NASA managers decided Thursday to bring U.S. astronaut Sunita Williams back to Earth on an earlier shuttle flight than planned so she doesn't spend more than six months in the cosmos.
Sunita Williams
Astronaut Sunita Williams, who ran a simulated Boston Marathon on board the international space station, learned today that she'll be hitching an early flight home. AP
/ Source: The Associated Press

NASA managers decided Thursday to bring U.S. astronaut Sunita Williams back to Earth on an earlier shuttle flight than planned so she doesn't spend more than six months in the cosmos.

Her original return flight from the international space station was scheduled for late June, but a hail storm in February that damaged the space shuttle Atlantis' fuel tank delayed the 2007 schedule by months.

Atlantis, originally due to launch in March, is now scheduled to lift off in early June. Space station and shuttle managers agreed to swap out the station crew members then, instead of on the shuttle Endeavour's June flight as initially planned. Endeavour's flight was pushed back to August.

Williams will be replaced by Clay Anderson as the United States' next space station resident.

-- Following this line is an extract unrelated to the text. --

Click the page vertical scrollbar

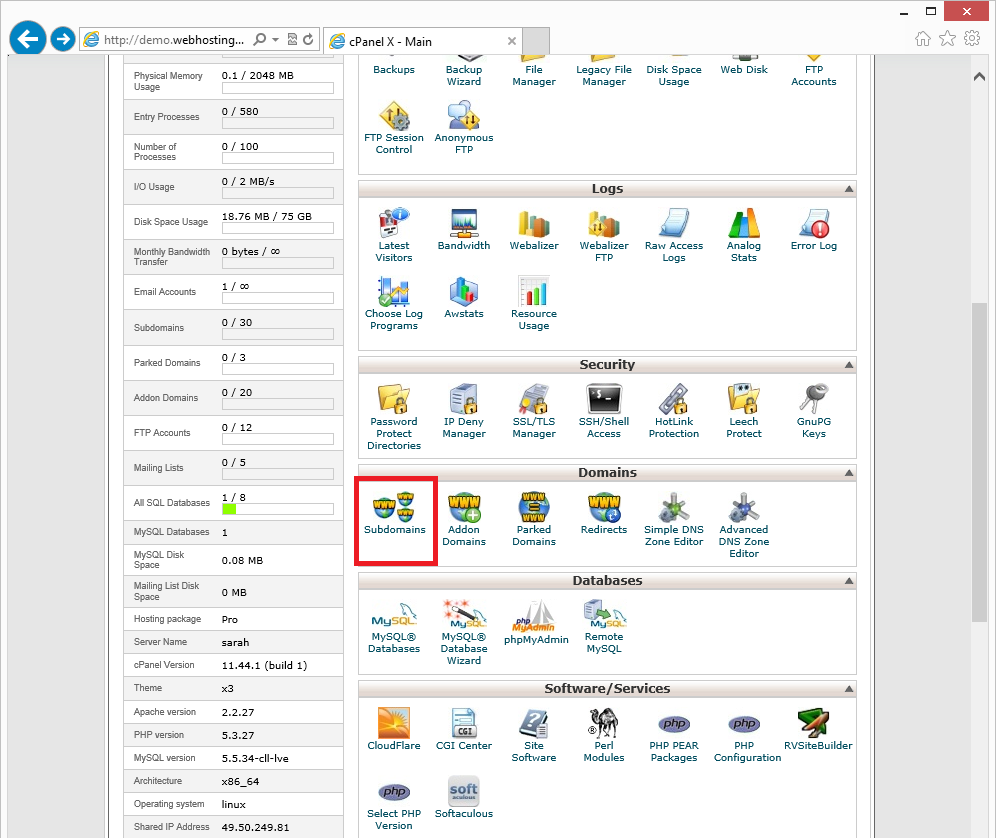click(979, 460)
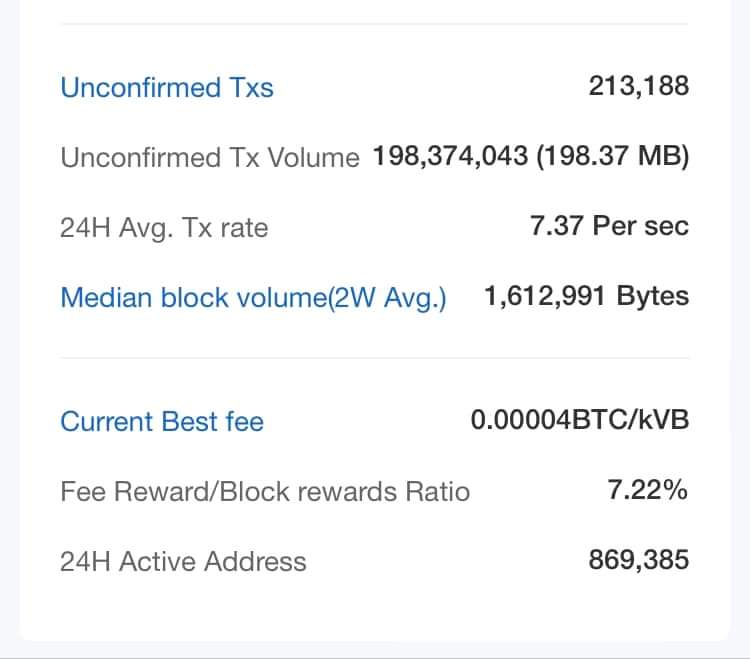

NASA has had a continuous presence aboard the orbiting space lab since 2000.

About 200 pounds of supplies and maintenance items will be sent to the station on later flights to make room for the crew members and their gear on Atlantis.

NASA likes its astronauts to stay in space no longer than half a year because of the effects of weightlessness on bone and muscle density, and the astronauts' exposure to radiation.

Williams sounded pleased when Mission Control shared the news Thursday afternoon.

"That's pretty good," she said.

This switch means Williams is unlikely to break the U.S. record for continuous time in space, as had been expected — she would have to be in the cosmos until July 13 to do that — but if Atlantis lands as scheduled on June 19, she will set a 192-day record for a female astronaut in space.

William's former crewmate Michael Lopez-Alegria set the U.S. record when he returned to Earth this month after 215 days in space.

The longest stay in space was 437 days by Russian Valeri Polyakov.